As I hung over the sink, gnawing away, I had a sudden flash of memory of another time and another place, long ago, when dinosaurs roamed the earth and I was a little kid.
Through the miracle of memory, which at my age turns increasingly to the distant past, I was sitting in the back of my Uncle Buddy’s 1954 Chevy with my cousins. It was a hot summer day. Uncle Buddy had left us in the car while he ran an errand. In those days you could leave your kids in a car without worrying that someone would kidnap them.
I would pity any fool who tried to kidnap my cousins. There was Kathy, who was my age, about eight, but about a century ahead of me in worldly knowledge. Her brothers Renny and Bobby weren’t much younger, but they’d already racked up a reputation as troublemakers and, I have no doubt, a juvenile rap sheet to match. These kids were bad news. And no wonder.
My Uncle Buddy, the youngest boy in the family, who was petted and spoiled by his four older sisters, had come back from World War II with some unmentionable form of PTSD (Post Traumatic Stress Disorder) that the family talked about in chopped-up phrases and raised eyebrows when the kids were around. He also came back with his new wife, Aunt Mary, who, as far as I could determine, came from a dubious background, at least according to the family. Again, this was spoken of in front of the children with a series of muttered phrases and raised eyebrows.

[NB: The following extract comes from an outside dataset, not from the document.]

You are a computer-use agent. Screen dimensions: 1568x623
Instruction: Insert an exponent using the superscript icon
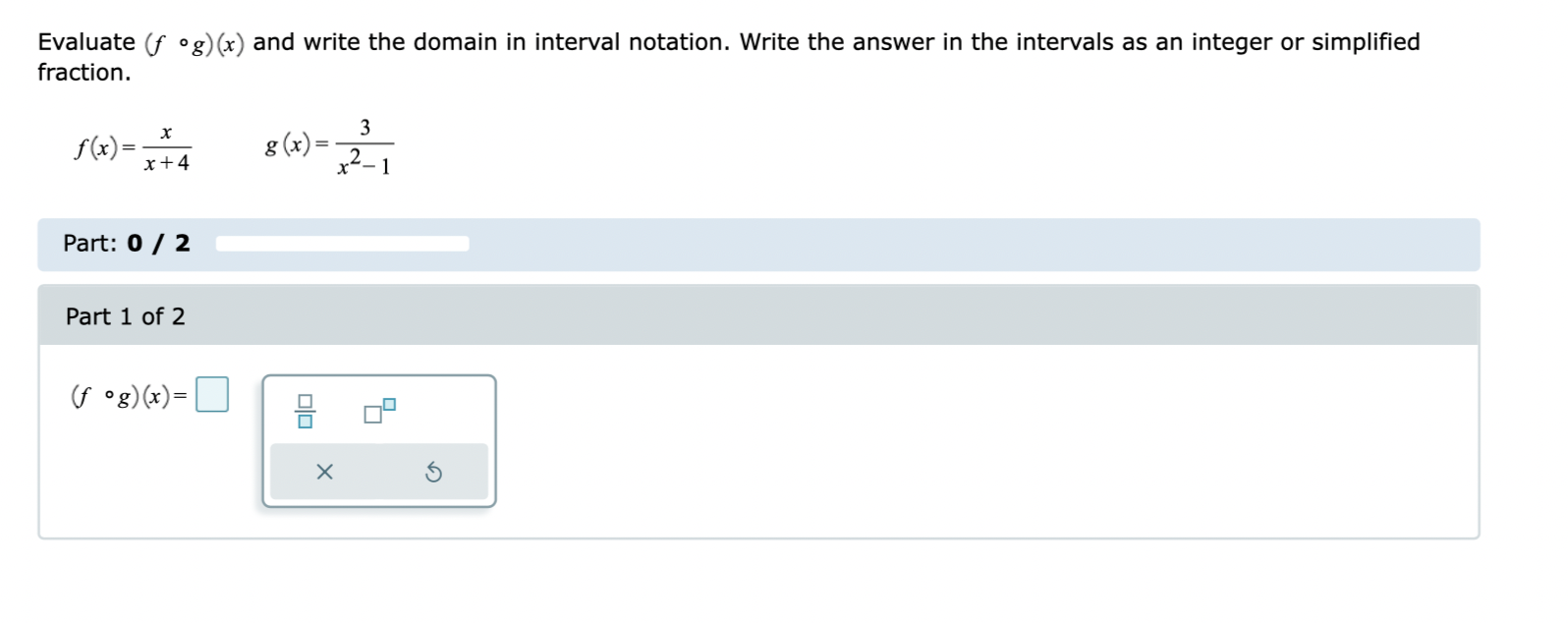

But you got the sense she wasn’t quite up to their small-town rigid standards of gentility. In short, she was common, and we couldn’t have that. She also had a mean streak about a mile wide. Both of them were hitters; they hit each other and they hit the kids. Uncle Buddy’s hair-trigger temper was a thing of legend in the family.
So, on that hot summer day, there we were, sitting in the back of the car, waiting for Uncle Buddy. There was a sack of peaches back there, too, and it wasn’t long before we were all eating them. Then Kathy, Renny and Bobby started throwing them, first at each other, then all over the car, and last, aiming them out the window at other cars. There was peach goo all over everything – the kids, the backseat and big splats on the neighboring cars. And now the cousins were fighting. They fought a lot.
I was sort of both scared and awed. It’s true my brother and I weren’t exactly angels. I can recall a time when, together with the neighbor boys, we took stones and broke out every window in the north side of the neighbor’s barn. We knew it was wrong, we knew we were going to be punished for it, but oh, the sound of that breaking glass was so wonderful – and the way it shattered and fell was just so great we did it anyway. And we paid for it by accepting our punishment and being separated for a period of time from the neighbor kids. But that was sort of Sunday school compared to these cousins of mine.
About the point that Kathy was strangling Renny, Uncle Buddy returned to the car. And then the real fun began. As I’ve said before, the man had a hair-trigger temper, but I’d never seen an eruption like this. Somehow, perhaps because of the unwritten law that you don’t hit other people’s kids, especially if their mom was your formidable sister Helen Mae, I escaped the flailing open-handed slaps and verbal abuse. Whatever else Uncle Buddy had gone through in the Army, he’d learned to swear like a drunken waterman on a Friday night at Buddyworld.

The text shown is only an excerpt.